Le drame social qui menace, c’est alors celui de la « précarité ». Mais il n’y a précarité, et la perte de l’emploi ne devient un drame, que si l’on est en situation de chômage généralisé et que l’on a aucune qualification. En revanche, quand on est en plein emploi et que l’on a fait l’effort de se qualifier, la précarité porte un nouveau nom, c’est la mobilité. Elle aussi n’est pas sans coût, humain et financier, parce que le changement requiert toujours un sacrifice. Mais elle peut être un avantage. Psychologiquement elle libère les gens, et notamment les jeunes, du stress de l’emploi. Occuper plusieurs postes en quelques années n’est plus un drame, c’est une occasion d’acquérir expérience et références et de mieux trouver sa voie. Financièrement, elle évite le risque d’une baisse temporaire des revenus, et elle est bien préférable à des assurances-chômage qui dissuadent les gens de prendre un emploi au plus tôt et les rendent progressivement inaptes à un nouvel emploi.
Voilà les directions dans lesquelles il faudra bien tôt ou tard s’engager. Pour l’essentiel on marche en sens inverse, et les 35 heures cumulent les inconvénients d’un salaire prohibitif et de la rigidité de l’emploi. Il faudra aussi ne pas négliger les autres causes lourdes du chômage : les pénalités fiscales et sociales infligées à ceux qui réussissent (de sorte qu’ils vont réussir ailleurs qu’en France), la multiplication des faux emplois à partir de subventions et de faux prix (la recherche des privilèges et des rentes est plus payante que le service rendu à la communauté).
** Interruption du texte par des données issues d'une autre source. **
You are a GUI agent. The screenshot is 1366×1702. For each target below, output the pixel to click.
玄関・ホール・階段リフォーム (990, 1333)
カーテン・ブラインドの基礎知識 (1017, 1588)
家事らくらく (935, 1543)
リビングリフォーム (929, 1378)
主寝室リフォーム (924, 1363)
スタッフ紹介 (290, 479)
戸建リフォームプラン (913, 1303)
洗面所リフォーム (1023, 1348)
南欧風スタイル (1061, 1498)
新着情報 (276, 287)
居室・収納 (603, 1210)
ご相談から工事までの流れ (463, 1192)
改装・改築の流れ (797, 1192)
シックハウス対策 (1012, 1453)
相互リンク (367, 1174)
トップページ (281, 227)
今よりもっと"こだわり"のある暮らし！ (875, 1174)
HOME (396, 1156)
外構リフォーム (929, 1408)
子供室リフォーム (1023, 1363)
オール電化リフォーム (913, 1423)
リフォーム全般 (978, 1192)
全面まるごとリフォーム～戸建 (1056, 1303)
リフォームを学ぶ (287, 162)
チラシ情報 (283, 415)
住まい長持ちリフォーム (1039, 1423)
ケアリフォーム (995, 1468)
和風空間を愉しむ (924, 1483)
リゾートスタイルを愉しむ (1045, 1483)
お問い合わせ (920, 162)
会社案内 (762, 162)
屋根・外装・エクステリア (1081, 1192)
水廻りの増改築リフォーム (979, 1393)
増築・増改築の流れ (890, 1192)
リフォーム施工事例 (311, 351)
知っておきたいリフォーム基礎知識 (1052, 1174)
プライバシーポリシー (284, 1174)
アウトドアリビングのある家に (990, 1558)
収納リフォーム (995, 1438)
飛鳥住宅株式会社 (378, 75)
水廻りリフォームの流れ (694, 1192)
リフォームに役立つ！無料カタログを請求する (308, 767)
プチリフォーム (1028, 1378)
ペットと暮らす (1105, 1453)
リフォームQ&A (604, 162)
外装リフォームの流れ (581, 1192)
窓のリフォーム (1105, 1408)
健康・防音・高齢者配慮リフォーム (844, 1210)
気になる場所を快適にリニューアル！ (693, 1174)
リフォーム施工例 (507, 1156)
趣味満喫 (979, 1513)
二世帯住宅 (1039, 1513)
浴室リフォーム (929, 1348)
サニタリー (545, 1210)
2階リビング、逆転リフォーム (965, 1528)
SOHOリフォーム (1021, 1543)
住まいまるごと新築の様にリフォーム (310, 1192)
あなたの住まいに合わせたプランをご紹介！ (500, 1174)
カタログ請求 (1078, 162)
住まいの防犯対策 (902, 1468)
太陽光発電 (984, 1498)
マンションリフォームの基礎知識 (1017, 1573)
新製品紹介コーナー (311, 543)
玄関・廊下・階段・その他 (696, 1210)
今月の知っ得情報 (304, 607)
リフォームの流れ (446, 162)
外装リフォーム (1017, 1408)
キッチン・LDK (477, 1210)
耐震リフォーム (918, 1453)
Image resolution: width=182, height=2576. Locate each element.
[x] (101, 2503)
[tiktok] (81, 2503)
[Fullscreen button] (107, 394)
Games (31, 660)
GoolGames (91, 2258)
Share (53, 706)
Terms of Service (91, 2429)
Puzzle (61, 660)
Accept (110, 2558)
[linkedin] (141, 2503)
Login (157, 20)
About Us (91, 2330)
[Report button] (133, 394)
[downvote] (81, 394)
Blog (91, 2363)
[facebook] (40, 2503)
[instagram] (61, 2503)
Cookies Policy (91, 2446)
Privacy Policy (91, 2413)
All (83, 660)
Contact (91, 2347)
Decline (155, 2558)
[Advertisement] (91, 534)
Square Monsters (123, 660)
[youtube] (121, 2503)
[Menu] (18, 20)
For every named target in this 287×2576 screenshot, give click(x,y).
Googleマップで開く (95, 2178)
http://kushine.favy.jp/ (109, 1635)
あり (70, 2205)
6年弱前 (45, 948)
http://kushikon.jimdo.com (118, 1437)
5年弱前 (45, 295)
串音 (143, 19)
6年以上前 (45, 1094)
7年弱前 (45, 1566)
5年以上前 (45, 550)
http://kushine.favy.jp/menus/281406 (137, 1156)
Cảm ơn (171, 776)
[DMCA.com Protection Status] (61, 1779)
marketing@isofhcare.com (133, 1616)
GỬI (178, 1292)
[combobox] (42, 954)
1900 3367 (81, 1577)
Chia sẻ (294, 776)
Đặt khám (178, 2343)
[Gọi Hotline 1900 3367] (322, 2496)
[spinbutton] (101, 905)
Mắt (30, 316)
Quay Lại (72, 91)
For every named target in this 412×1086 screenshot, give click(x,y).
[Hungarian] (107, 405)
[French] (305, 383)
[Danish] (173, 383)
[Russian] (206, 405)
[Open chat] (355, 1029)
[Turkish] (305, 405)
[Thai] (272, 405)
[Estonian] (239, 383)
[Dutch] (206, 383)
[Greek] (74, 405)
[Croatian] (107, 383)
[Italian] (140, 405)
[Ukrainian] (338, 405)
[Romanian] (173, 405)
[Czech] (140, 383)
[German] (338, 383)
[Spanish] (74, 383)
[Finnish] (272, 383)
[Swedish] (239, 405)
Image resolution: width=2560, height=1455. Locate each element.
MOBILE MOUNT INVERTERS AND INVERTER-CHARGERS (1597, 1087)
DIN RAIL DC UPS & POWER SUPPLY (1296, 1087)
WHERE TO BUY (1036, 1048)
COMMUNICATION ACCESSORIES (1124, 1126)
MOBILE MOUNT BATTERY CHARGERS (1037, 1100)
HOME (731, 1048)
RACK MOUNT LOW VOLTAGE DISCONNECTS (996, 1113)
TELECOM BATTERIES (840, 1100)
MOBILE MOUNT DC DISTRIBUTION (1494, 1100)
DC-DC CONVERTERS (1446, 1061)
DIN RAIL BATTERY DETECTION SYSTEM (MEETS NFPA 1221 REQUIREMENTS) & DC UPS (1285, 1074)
L’économie de marché repose sur la conclusion de libres contrats. Aujourd’hui en France le « droit social » - ou dit tel – a effacé le droit des contrats. Loin d’aboutir à un progrès social, c’est une formidable régression que nous vivons : un chômage massif, une jeunesse sans espoir, la perte du sens de l’initiative, de la promotion et de la responsabilité personnelles, le règne de la tricherie et des privilèges. Il nous faut instaurer le Contrat de Libre Embauche, clé pour l’emploi et la dignité.